After taking in one of the Rays’ final spring training games at Al Lang Stadium a few weeks ago, my dad and I decided to investigate St. Petersburg’s baseball past by strolling down Central Avenue’s “Baseball Boulevard.” Maybe some of you have seen, or stumbled over, those plaques commemorating teams you’ve never heard of (the St. Louis Browns, anyone?), in times so bygone that your grandparents can’t remember them. Perhaps you’ve nodded thoughtfully on your way to Mastry’s Bar: “Hmm, Babe Ruth was a Boston Brave?” Chances are, however, you’ve looked upon those plaques and the history behind them with the same sort of apathy that most residents—and, it seems, the baseball world in general—view the state of the game in St. Petersburg.
But all of that’s about to change, right? I mean, have you seen the plans for the new waterfront stadium? The Rays will be the envy of the country! Er, okay, perhaps that’s going a bit far, but can you imagine it? Taking in a baseball game the way nature intended? In an actual, honest-to-goodness, open-air park?
Yeah, I know. Nothing’s official yet. Just recently, a study by the Rays showed that there was “plenty” of parking downtown to fill the needs of baseball fans heading to a 35,000 seat park. Um, sure, if you say so. I think anyone who’s been late for a movie at Baywalk on a Friday night might beg to differ, but I’m not going to let that spoil my dream.
People, the Trop has to go. There is nothing about that monstrosity of a dome that says “Take Me Out to the Ball Game.” There is nothing about that “field” that has anything to do with baseball. If there’s anything that my little excursion to Al Lang taught me, it’s that America’s pastime is about sunshine and grass and dirt. How can you celebrate “The Boys of Summer” in a windowless, frigid bubble?
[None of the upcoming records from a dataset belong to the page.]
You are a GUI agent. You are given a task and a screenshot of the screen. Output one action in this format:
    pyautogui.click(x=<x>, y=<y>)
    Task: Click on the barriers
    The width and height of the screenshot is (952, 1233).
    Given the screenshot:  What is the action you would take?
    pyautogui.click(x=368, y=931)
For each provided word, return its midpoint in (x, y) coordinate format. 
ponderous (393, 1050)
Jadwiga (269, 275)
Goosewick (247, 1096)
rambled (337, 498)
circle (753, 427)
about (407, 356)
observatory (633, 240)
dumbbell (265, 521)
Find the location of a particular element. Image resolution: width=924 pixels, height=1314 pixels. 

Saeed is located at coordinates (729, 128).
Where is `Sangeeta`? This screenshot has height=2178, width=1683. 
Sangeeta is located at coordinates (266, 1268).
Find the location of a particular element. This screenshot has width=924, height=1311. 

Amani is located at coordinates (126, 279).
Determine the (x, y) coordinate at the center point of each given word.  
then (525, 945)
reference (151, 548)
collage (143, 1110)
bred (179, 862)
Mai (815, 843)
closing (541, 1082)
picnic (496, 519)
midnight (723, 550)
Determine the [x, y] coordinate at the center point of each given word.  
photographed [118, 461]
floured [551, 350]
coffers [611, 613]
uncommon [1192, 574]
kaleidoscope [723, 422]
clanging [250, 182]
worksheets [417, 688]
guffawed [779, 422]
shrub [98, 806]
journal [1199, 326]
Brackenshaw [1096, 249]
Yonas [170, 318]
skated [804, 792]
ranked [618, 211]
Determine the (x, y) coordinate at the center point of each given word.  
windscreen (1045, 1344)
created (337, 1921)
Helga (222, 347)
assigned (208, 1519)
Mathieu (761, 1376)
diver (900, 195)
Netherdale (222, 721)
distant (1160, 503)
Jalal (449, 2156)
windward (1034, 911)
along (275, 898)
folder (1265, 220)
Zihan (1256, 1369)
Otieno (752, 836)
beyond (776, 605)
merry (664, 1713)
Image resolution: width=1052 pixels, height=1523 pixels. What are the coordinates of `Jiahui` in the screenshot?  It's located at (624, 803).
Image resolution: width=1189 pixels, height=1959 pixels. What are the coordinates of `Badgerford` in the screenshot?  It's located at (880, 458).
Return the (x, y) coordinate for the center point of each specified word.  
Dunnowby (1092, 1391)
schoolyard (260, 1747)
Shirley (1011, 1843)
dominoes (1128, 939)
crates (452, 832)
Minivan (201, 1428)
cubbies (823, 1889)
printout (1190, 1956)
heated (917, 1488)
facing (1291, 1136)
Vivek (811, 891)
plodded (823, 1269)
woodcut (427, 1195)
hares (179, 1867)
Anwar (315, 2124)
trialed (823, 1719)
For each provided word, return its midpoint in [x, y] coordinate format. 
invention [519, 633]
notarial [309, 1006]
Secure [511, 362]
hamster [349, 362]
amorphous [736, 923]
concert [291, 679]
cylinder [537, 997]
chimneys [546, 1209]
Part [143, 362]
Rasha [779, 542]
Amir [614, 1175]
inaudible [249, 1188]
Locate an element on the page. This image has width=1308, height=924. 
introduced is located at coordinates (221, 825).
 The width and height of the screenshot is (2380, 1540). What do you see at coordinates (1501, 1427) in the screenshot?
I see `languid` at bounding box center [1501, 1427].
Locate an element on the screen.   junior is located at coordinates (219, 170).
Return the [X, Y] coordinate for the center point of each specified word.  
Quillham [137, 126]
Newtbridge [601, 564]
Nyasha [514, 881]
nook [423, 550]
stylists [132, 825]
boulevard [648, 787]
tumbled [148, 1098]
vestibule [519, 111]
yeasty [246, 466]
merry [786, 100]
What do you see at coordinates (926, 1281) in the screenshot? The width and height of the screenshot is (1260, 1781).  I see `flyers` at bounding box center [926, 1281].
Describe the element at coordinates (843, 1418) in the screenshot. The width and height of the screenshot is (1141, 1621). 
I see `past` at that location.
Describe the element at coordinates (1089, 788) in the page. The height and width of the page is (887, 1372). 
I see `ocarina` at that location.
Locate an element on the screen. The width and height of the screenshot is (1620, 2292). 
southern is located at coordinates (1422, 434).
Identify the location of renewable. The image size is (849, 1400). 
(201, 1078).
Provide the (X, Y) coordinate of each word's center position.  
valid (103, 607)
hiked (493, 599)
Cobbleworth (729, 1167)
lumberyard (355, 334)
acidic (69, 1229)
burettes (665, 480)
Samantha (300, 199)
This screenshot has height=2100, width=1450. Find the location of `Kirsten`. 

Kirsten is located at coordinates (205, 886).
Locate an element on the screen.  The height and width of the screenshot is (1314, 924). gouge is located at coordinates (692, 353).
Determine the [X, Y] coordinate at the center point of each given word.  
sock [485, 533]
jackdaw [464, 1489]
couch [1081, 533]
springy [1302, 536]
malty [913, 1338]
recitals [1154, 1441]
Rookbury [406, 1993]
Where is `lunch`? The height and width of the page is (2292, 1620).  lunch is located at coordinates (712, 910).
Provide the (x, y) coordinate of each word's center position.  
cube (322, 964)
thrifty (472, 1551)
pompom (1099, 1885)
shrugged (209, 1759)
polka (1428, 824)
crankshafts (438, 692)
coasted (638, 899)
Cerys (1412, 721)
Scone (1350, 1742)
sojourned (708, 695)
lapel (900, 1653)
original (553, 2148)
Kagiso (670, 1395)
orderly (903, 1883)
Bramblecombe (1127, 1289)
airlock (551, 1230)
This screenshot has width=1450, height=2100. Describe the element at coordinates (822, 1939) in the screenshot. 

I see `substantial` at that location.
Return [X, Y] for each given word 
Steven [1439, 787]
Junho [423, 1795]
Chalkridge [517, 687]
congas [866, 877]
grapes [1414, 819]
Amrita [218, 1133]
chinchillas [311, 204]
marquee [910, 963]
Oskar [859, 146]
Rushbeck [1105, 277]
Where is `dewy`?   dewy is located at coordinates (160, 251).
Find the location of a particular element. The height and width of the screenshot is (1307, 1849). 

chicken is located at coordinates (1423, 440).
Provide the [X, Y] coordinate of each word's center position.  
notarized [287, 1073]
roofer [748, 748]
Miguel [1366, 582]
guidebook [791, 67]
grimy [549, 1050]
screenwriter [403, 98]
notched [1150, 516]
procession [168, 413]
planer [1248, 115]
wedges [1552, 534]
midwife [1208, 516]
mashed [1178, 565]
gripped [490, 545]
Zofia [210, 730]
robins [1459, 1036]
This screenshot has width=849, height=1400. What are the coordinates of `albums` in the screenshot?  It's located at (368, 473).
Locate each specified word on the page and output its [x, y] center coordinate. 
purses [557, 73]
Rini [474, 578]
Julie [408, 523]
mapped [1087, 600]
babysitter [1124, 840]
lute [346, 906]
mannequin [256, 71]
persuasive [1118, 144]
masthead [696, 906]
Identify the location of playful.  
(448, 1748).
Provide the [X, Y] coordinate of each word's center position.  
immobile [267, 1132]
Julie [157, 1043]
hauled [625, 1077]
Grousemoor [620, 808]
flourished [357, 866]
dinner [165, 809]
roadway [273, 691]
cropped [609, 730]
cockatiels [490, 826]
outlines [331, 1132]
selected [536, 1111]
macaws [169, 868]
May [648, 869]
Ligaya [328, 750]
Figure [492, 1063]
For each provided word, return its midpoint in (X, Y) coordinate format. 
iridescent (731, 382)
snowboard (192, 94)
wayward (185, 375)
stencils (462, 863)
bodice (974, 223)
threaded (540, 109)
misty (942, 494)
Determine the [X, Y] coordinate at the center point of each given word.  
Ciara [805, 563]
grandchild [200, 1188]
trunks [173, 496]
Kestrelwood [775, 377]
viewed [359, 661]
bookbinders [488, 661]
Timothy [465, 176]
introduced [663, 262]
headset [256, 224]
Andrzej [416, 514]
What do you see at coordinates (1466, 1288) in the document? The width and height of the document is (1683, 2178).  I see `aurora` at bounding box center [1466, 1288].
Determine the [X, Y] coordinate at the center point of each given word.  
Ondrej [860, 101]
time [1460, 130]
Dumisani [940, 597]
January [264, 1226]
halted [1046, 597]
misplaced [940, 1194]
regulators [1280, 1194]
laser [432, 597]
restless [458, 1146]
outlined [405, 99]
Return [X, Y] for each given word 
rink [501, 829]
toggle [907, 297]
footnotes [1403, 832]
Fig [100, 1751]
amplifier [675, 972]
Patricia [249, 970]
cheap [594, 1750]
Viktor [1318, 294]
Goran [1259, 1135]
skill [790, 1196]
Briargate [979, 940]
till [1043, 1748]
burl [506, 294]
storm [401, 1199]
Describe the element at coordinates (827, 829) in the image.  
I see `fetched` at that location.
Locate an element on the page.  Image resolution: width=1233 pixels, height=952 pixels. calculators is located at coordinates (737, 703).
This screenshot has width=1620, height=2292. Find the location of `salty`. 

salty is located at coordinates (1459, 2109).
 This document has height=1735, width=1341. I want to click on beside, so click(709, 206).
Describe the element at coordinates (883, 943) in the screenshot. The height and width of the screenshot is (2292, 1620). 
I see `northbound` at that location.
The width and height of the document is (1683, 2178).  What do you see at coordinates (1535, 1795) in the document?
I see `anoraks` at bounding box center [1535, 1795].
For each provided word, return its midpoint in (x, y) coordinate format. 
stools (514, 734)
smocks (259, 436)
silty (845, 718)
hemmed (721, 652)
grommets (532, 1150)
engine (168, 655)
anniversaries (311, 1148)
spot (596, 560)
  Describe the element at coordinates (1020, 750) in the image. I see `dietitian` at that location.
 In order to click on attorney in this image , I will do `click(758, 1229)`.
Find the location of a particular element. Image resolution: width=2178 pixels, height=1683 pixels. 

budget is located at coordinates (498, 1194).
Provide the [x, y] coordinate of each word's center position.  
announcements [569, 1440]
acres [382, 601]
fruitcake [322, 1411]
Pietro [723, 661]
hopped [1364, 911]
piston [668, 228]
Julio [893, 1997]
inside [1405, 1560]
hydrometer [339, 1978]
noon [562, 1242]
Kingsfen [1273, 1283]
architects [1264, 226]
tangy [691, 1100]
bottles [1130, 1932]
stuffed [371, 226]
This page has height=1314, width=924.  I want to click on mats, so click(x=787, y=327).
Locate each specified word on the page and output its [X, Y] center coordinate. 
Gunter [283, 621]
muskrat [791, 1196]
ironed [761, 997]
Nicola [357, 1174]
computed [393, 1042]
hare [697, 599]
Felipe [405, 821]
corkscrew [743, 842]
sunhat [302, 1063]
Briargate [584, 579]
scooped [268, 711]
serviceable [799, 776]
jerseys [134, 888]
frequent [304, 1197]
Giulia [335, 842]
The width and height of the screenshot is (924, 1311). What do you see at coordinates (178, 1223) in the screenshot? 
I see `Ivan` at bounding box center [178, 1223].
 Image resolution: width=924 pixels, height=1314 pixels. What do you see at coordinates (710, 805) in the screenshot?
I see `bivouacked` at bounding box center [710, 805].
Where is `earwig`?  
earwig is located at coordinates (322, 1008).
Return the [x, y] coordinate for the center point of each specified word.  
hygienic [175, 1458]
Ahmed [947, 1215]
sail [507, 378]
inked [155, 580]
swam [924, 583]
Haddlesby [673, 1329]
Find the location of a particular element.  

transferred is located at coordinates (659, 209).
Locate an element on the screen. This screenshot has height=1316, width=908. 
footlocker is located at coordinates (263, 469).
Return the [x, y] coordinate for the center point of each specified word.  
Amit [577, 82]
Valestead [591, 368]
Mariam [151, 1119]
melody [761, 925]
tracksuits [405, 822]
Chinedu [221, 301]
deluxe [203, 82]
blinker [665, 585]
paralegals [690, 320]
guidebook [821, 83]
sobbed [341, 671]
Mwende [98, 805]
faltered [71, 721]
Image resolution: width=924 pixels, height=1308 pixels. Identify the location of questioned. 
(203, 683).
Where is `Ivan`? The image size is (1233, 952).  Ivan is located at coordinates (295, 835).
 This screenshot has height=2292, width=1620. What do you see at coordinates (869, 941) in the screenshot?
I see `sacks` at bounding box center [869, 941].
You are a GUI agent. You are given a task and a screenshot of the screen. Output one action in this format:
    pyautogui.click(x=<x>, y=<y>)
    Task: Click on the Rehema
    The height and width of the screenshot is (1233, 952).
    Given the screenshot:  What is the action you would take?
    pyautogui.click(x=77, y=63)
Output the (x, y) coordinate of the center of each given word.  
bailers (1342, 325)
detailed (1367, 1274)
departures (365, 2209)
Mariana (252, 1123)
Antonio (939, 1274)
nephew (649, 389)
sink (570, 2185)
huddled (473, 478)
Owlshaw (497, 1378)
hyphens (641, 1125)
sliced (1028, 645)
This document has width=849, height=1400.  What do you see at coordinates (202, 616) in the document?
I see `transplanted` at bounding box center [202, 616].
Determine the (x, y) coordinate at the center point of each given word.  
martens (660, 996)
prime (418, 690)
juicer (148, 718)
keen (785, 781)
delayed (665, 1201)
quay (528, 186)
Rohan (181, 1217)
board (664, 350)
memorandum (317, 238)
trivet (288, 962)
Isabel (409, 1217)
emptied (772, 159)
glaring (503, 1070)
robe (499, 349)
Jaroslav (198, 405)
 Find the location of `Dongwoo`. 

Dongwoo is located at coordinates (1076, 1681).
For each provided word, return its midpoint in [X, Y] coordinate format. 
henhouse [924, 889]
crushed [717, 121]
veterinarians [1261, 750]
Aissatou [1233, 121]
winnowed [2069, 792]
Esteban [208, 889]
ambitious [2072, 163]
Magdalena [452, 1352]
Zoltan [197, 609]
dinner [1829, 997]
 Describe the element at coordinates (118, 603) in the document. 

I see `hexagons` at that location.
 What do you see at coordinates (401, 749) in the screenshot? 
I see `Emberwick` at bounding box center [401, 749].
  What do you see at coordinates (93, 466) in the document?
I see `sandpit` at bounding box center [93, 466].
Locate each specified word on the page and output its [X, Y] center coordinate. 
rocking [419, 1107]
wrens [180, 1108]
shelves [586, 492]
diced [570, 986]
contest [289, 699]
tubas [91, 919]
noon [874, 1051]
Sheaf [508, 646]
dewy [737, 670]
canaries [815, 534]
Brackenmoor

After years of being the big league’s training ground, we finally got our own team. And, maybe that’s why it took us so long: baseball has really always had a place in St. Petersburg. From Babe Ruth’s exploits, to Joe Dimaggio and Marylin Monroe on the beach, the Grapefruit League has brought us our share of legends. But now, I say it’s time to step up to the plate. I say it’s time to bring a little of the American Dream to America’s pastime, right here in our hometown. I’m going to root for that semi-covered, air-conditioned, open-air ballpark until the last man is out. Even if I have to walk two miles from the parking lot to get there.